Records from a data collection
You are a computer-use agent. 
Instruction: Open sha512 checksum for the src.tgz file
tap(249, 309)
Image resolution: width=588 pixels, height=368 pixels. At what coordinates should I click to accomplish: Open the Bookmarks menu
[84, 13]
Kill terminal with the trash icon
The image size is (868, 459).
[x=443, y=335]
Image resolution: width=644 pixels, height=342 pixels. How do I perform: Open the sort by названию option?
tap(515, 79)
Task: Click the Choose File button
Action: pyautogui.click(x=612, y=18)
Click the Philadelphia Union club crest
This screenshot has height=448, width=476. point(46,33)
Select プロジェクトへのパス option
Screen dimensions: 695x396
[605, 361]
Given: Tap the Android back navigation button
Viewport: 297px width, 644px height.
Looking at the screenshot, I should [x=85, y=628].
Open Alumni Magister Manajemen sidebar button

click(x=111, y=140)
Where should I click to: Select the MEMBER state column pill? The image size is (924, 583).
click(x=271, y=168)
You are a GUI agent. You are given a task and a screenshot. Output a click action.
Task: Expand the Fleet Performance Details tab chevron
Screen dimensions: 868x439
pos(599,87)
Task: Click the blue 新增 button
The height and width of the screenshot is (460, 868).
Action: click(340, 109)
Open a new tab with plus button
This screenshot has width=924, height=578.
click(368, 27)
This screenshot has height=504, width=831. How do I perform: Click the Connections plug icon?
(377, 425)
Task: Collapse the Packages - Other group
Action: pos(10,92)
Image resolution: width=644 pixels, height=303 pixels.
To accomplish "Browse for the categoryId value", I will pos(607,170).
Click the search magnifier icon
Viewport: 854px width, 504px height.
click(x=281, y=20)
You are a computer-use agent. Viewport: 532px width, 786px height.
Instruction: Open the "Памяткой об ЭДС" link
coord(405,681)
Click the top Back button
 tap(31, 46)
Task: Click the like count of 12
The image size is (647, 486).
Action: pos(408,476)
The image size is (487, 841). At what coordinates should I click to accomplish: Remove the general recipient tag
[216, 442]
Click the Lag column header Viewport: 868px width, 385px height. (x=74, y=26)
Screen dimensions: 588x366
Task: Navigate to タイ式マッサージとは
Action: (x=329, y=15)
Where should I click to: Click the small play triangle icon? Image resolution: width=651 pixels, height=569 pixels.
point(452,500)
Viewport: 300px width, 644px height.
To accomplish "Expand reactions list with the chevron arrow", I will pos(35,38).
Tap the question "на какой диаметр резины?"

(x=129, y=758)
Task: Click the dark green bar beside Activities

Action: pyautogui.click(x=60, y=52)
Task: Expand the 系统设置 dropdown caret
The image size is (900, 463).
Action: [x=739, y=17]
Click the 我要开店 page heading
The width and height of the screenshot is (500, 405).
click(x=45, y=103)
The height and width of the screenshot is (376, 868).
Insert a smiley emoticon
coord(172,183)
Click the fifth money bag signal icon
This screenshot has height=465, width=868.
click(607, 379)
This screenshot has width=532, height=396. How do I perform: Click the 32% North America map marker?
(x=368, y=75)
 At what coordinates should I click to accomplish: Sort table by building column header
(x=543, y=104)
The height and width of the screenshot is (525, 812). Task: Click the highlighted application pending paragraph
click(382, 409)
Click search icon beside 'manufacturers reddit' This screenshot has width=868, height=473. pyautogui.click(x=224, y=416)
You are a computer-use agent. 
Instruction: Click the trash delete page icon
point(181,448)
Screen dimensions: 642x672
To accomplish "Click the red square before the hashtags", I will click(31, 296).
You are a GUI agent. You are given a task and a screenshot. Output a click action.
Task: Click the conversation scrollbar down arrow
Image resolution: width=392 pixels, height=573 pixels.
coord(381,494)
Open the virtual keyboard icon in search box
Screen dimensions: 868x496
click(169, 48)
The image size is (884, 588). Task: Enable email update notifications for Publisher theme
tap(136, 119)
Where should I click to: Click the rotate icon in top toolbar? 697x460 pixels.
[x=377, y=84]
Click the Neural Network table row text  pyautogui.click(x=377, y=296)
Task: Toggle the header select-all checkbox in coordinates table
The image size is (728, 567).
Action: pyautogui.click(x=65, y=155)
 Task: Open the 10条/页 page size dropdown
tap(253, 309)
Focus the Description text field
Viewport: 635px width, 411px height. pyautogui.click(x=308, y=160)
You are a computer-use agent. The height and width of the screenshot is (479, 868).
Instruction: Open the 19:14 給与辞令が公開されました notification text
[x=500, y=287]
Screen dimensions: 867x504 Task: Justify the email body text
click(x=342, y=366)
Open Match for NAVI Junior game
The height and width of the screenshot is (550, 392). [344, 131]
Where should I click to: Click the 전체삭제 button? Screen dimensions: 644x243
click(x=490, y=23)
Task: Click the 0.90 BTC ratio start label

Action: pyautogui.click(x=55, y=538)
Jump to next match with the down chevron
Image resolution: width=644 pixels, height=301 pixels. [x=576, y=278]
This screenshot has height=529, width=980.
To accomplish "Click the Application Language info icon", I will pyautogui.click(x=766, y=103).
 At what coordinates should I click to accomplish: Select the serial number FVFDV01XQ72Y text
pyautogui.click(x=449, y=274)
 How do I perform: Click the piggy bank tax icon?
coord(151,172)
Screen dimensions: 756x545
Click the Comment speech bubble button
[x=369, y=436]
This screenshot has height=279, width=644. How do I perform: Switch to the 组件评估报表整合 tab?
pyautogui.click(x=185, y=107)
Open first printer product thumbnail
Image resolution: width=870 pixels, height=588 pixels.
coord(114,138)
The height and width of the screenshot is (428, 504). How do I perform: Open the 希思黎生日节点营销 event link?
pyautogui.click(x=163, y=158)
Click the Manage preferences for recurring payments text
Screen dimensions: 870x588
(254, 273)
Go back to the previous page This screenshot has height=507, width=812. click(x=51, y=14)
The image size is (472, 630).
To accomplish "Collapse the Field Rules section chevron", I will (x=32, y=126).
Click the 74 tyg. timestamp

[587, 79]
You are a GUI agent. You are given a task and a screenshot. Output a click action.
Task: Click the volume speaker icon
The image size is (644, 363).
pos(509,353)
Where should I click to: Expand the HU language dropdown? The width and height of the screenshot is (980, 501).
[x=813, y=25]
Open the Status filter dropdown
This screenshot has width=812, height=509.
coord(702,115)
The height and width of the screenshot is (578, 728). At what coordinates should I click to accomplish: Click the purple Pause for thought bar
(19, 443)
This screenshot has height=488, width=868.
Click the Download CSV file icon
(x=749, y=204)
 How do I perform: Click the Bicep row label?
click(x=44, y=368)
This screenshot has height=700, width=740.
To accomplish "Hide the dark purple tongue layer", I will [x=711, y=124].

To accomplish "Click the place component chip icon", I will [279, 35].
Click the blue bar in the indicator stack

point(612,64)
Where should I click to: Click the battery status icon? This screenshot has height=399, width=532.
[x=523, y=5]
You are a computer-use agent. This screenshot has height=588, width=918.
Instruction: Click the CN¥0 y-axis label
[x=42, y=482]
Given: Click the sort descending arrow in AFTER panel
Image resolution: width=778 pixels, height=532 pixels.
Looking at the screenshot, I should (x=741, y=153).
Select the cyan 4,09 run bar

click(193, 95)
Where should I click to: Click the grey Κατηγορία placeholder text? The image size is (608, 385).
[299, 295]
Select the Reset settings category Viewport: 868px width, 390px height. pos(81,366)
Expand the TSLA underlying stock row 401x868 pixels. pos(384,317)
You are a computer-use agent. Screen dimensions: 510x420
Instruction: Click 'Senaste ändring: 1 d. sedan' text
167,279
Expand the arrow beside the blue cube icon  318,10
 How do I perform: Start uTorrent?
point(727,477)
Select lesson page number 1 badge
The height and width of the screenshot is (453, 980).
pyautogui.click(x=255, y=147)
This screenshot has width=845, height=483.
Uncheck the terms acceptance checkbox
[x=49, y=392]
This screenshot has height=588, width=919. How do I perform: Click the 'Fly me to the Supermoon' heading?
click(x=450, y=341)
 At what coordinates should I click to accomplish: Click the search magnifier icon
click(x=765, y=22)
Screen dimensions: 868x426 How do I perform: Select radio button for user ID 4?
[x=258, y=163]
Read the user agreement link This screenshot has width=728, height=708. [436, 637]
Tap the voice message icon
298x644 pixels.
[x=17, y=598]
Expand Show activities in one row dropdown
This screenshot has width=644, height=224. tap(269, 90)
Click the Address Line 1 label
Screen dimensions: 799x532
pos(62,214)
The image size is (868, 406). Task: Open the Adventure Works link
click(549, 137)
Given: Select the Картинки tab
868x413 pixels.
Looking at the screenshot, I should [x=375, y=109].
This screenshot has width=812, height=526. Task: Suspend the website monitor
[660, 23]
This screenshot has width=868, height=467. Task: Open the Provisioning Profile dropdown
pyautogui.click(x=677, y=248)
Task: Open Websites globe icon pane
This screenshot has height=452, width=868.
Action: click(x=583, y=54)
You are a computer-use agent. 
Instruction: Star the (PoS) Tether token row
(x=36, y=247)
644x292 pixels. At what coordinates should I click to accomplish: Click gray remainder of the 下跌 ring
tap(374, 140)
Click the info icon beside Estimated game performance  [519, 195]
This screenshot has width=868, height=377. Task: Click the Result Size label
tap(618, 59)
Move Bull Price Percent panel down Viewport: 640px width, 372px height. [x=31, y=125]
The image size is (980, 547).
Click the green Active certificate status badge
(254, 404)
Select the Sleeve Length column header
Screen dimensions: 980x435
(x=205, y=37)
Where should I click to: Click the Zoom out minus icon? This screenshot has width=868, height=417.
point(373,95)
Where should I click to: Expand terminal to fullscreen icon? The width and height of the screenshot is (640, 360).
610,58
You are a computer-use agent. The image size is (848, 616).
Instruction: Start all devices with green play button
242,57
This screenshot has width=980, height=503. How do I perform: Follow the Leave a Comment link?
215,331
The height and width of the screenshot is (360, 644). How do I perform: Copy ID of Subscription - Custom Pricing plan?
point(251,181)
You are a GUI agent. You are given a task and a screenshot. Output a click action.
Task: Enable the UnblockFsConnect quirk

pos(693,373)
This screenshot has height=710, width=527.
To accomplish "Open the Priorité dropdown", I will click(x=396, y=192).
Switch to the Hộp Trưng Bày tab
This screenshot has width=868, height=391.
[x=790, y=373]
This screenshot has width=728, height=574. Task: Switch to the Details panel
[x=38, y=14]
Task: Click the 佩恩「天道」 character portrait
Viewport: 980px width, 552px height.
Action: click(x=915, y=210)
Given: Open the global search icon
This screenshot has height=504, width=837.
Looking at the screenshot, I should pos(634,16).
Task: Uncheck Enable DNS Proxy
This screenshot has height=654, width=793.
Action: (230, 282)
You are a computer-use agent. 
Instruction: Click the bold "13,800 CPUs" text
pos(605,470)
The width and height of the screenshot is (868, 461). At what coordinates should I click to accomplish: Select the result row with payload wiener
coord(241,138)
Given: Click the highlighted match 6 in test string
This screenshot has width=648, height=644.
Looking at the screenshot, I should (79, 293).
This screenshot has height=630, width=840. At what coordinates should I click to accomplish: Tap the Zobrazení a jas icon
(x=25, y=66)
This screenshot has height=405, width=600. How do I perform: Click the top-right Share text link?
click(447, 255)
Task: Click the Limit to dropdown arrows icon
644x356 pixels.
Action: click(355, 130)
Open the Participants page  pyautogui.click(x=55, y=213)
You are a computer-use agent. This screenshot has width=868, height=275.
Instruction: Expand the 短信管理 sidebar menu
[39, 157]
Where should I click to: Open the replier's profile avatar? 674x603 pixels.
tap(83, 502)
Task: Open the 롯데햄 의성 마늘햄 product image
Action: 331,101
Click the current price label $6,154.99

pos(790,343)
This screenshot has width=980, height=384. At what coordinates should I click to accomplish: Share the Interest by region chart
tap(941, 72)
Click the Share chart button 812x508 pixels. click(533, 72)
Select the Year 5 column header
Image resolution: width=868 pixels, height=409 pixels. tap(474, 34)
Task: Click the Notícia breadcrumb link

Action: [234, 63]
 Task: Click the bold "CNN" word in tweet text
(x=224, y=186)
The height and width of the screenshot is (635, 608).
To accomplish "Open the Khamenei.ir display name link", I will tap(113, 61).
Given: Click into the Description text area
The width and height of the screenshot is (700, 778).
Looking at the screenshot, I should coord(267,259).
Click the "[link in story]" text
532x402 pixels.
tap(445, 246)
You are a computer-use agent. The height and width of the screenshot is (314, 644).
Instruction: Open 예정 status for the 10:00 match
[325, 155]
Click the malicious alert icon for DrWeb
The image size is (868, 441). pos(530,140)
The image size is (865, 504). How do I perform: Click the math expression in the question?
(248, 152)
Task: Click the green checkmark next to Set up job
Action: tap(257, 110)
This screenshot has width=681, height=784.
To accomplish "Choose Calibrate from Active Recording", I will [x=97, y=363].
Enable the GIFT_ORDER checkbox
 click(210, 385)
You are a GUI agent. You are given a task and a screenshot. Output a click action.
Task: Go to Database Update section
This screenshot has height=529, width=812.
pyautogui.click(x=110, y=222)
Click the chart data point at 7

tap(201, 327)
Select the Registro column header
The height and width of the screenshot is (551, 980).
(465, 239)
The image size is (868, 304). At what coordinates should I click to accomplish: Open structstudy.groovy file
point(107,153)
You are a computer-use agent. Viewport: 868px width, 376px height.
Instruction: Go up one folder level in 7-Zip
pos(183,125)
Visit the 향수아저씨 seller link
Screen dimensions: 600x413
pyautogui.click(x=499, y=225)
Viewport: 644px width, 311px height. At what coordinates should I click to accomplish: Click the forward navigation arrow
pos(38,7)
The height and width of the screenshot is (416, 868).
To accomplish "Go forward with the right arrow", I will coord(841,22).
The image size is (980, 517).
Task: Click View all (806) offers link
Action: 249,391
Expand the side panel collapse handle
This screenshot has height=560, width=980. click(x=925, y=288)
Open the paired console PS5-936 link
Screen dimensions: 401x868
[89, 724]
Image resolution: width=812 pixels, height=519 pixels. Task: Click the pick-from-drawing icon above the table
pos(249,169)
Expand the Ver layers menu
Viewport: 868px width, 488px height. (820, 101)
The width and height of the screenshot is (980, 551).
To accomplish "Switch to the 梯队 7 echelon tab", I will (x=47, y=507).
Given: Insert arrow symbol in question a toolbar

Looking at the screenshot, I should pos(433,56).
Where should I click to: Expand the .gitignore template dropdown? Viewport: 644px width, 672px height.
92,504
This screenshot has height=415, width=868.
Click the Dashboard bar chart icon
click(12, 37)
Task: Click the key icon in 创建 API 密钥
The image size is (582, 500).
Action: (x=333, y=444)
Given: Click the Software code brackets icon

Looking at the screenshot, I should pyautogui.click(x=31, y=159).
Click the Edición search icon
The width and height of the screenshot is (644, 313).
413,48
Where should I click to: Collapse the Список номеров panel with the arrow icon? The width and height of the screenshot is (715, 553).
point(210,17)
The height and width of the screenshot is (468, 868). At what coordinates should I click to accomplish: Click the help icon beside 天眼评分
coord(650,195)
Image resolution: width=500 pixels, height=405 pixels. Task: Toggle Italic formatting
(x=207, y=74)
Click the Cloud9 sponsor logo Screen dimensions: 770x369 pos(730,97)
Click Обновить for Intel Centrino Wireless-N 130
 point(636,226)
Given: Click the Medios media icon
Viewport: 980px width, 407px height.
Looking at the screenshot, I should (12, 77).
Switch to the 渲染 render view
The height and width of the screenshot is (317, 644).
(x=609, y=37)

> _Required action_
What is asked for is an exact copy of the lines above from the one containing "This screenshot has height=710, width=527." through the one containing "Click the Share", and only those.

> _Solution to this task_
This screenshot has height=710, width=527.
To accomplish "Open the Priorité dropdown", I will click(x=396, y=192).
Switch to the Hộp Trưng Bày tab
This screenshot has width=868, height=391.
[x=790, y=373]
This screenshot has width=728, height=574. Task: Switch to the Details panel
[x=38, y=14]
Task: Click the 佩恩「天道」 character portrait
Viewport: 980px width, 552px height.
Action: click(x=915, y=210)
Given: Open the global search icon
This screenshot has height=504, width=837.
Looking at the screenshot, I should pos(634,16).
Task: Uncheck Enable DNS Proxy
This screenshot has height=654, width=793.
Action: (230, 282)
You are a computer-use agent. 
Instruction: Click the bold "13,800 CPUs" text
pos(605,470)
The width and height of the screenshot is (868, 461). At what coordinates should I click to accomplish: Select the result row with payload wiener
coord(241,138)
Given: Click the highlighted match 6 in test string
This screenshot has width=648, height=644.
Looking at the screenshot, I should (79, 293).
This screenshot has height=630, width=840. At what coordinates should I click to accomplish: Tap the Zobrazení a jas icon
(x=25, y=66)
This screenshot has height=405, width=600. How do I perform: Click the top-right Share text link?
click(447, 255)
Task: Click the Limit to dropdown arrows icon
644x356 pixels.
Action: click(355, 130)
Open the Participants page  pyautogui.click(x=55, y=213)
You are a computer-use agent. This screenshot has width=868, height=275.
Instruction: Expand the 短信管理 sidebar menu
[39, 157]
Where should I click to: Open the replier's profile avatar? 674x603 pixels.
tap(83, 502)
Task: Open the 롯데햄 의성 마늘햄 product image
Action: 331,101
Click the current price label $6,154.99

pos(790,343)
This screenshot has width=980, height=384. At what coordinates should I click to accomplish: Share the Interest by region chart
tap(941, 72)
Click the Share chart button 812x508 pixels. click(533, 72)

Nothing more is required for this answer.